Given exercise: Copy the records below, substituting "Goal" for each "Instruction" and leaving everything else the same.

******************************

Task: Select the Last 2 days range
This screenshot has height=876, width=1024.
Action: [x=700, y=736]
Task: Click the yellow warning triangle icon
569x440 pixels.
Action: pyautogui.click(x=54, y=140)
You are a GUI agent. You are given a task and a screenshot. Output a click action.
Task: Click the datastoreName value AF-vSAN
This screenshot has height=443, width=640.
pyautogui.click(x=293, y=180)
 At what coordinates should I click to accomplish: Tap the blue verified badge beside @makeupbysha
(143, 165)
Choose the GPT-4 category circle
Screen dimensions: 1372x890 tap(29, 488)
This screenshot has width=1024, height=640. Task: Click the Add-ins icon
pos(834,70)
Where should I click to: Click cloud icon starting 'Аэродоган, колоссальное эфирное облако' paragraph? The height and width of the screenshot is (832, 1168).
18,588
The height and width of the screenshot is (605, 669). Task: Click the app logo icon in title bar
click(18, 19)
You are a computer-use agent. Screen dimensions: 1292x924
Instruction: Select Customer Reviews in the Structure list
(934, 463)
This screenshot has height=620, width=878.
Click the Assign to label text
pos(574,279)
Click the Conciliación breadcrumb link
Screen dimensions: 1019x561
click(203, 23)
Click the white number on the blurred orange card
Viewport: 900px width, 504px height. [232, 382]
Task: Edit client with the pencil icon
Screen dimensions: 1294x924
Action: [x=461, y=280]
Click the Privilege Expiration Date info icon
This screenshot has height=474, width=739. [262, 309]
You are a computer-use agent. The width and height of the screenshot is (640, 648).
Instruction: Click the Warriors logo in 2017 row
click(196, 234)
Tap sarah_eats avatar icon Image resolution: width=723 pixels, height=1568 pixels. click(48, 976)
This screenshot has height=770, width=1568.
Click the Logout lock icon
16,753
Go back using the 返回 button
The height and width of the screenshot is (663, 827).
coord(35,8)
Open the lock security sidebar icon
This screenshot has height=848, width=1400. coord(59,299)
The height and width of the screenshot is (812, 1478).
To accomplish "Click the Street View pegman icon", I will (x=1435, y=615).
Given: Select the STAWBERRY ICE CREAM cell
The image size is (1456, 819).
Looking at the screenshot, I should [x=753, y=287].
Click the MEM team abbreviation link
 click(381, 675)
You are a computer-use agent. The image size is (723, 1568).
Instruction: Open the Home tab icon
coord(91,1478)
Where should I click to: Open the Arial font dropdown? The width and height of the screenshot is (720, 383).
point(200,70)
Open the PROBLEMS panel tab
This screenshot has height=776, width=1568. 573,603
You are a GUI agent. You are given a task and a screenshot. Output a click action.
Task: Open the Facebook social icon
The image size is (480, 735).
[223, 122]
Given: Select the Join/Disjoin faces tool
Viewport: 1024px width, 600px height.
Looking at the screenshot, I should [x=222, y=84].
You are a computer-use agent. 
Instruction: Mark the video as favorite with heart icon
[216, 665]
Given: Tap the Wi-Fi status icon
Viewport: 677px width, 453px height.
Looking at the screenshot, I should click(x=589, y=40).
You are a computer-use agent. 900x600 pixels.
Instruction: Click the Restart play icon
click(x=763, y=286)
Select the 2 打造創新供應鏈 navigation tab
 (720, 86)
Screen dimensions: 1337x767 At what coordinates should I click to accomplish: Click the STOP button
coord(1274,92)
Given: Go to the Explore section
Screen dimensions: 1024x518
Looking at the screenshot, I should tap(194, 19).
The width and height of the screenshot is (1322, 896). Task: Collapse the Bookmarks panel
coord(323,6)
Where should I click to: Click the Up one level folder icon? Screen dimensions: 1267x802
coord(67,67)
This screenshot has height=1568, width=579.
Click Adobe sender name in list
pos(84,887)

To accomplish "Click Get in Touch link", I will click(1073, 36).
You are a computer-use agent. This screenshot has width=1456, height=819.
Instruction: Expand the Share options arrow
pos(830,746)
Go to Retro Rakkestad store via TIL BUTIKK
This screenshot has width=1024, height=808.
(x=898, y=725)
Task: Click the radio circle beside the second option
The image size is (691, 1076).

******************************

Output below:
Task: Select the Last 2 days range
This screenshot has height=876, width=1024.
Action: [x=700, y=736]
Task: Click the yellow warning triangle icon
569x440 pixels.
Action: pyautogui.click(x=54, y=140)
You are a GUI agent. You are given a task and a screenshot. Output a click action.
Task: Click the datastoreName value AF-vSAN
This screenshot has height=443, width=640.
pyautogui.click(x=293, y=180)
 At what coordinates should I click to accomplish: Tap the blue verified badge beside @makeupbysha
(143, 165)
Choose the GPT-4 category circle
Screen dimensions: 1372x890 tap(29, 488)
This screenshot has width=1024, height=640. Task: Click the Add-ins icon
pos(834,70)
Where should I click to: Click cloud icon starting 'Аэродоган, колоссальное эфирное облако' paragraph? The height and width of the screenshot is (832, 1168).
18,588
The height and width of the screenshot is (605, 669). Task: Click the app logo icon in title bar
click(18, 19)
You are a computer-use agent. Screen dimensions: 1292x924
Goal: Select Customer Reviews in the Structure list
(934, 463)
This screenshot has height=620, width=878.
Click the Assign to label text
pos(574,279)
Click the Conciliación breadcrumb link
Screen dimensions: 1019x561
click(203, 23)
Click the white number on the blurred orange card
Viewport: 900px width, 504px height. [232, 382]
Task: Edit client with the pencil icon
Screen dimensions: 1294x924
Action: [x=461, y=280]
Click the Privilege Expiration Date info icon
This screenshot has height=474, width=739. [262, 309]
You are a computer-use agent. The width and height of the screenshot is (640, 648).
Goal: Click the Warriors logo in 2017 row
click(196, 234)
Tap sarah_eats avatar icon Image resolution: width=723 pixels, height=1568 pixels. click(48, 976)
This screenshot has height=770, width=1568.
Click the Logout lock icon
16,753
Go back using the 返回 button
The height and width of the screenshot is (663, 827).
coord(35,8)
Open the lock security sidebar icon
This screenshot has height=848, width=1400. coord(59,299)
The height and width of the screenshot is (812, 1478).
To accomplish "Click the Street View pegman icon", I will (x=1435, y=615).
Given: Select the STAWBERRY ICE CREAM cell
The image size is (1456, 819).
Looking at the screenshot, I should [x=753, y=287].
Click the MEM team abbreviation link
 click(381, 675)
You are a computer-use agent. The image size is (723, 1568).
Goal: Open the Home tab icon
coord(91,1478)
Where should I click to: Open the Arial font dropdown? The width and height of the screenshot is (720, 383).
point(200,70)
Open the PROBLEMS panel tab
This screenshot has height=776, width=1568. 573,603
You are a GUI agent. You are given a task and a screenshot. Output a click action.
Task: Open the Facebook social icon
The image size is (480, 735).
[223, 122]
Given: Select the Join/Disjoin faces tool
Viewport: 1024px width, 600px height.
Looking at the screenshot, I should [x=222, y=84].
You are a computer-use agent. 
Goal: Mark the video as favorite with heart icon
[216, 665]
Given: Tap the Wi-Fi status icon
Viewport: 677px width, 453px height.
Looking at the screenshot, I should click(x=589, y=40).
You are a computer-use agent. 900x600 pixels.
Goal: Click the Restart play icon
click(x=763, y=286)
Select the 2 打造創新供應鏈 navigation tab
 (720, 86)
Screen dimensions: 1337x767 At what coordinates should I click to accomplish: Click the STOP button
coord(1274,92)
Given: Go to the Explore section
Screen dimensions: 1024x518
Looking at the screenshot, I should tap(194, 19).
The width and height of the screenshot is (1322, 896). Task: Collapse the Bookmarks panel
coord(323,6)
Where should I click to: Click the Up one level folder icon? Screen dimensions: 1267x802
coord(67,67)
This screenshot has height=1568, width=579.
Click Adobe sender name in list
pos(84,887)

To accomplish "Click Get in Touch link", I will click(1073, 36).
You are a computer-use agent. This screenshot has width=1456, height=819.
Goal: Expand the Share options arrow
pos(830,746)
Go to Retro Rakkestad store via TIL BUTIKK
This screenshot has width=1024, height=808.
(x=898, y=725)
Task: Click the radio circle beside the second option
The image size is (691, 1076).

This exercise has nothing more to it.